* [Request] Locate each line in the material below that contains the word "menu", and copy those lines.

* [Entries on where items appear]
☆ ☆ ☆ ☆ ☆

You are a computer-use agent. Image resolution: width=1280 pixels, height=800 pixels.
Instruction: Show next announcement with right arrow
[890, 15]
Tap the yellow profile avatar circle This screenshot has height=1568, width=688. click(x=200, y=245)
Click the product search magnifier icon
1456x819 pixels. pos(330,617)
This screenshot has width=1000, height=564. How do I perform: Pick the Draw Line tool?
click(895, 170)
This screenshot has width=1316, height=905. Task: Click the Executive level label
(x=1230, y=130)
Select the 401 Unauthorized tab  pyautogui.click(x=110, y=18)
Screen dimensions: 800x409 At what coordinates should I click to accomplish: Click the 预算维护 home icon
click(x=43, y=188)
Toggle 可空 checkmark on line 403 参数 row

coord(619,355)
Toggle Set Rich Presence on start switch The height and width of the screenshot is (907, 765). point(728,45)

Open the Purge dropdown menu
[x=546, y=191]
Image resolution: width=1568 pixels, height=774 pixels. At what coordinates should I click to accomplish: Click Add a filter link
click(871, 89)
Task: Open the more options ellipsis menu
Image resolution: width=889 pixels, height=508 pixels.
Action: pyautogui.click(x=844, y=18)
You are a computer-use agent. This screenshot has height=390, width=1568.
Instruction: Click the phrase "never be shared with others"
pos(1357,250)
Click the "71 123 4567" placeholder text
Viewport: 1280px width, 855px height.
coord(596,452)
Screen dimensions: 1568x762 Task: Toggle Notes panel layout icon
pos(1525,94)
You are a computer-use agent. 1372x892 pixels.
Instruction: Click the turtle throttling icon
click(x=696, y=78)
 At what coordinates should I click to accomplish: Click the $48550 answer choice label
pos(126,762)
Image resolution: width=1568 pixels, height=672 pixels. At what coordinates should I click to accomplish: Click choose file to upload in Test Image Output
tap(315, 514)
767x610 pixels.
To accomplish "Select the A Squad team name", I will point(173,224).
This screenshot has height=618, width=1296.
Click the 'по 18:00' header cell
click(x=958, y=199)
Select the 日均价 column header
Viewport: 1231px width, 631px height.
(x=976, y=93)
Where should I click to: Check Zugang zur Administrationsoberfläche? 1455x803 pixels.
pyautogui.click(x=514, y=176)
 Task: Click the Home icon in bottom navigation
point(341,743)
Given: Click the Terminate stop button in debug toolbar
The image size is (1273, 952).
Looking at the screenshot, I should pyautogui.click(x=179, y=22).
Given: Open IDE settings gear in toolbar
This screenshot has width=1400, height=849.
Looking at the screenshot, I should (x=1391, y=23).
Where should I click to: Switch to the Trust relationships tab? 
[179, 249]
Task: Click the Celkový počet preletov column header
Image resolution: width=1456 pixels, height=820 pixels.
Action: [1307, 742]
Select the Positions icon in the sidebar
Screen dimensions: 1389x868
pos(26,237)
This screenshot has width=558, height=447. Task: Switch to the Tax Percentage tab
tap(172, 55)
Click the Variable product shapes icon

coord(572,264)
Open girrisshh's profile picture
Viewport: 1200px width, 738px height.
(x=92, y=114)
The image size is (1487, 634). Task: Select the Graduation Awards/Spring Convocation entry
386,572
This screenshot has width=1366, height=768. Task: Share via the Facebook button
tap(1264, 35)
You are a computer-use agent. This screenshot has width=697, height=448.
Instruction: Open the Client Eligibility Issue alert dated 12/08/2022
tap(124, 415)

☆ ☆ ☆ ☆ ☆

* [Exercise response]
Open the Purge dropdown menu
Task: Open the more options ellipsis menu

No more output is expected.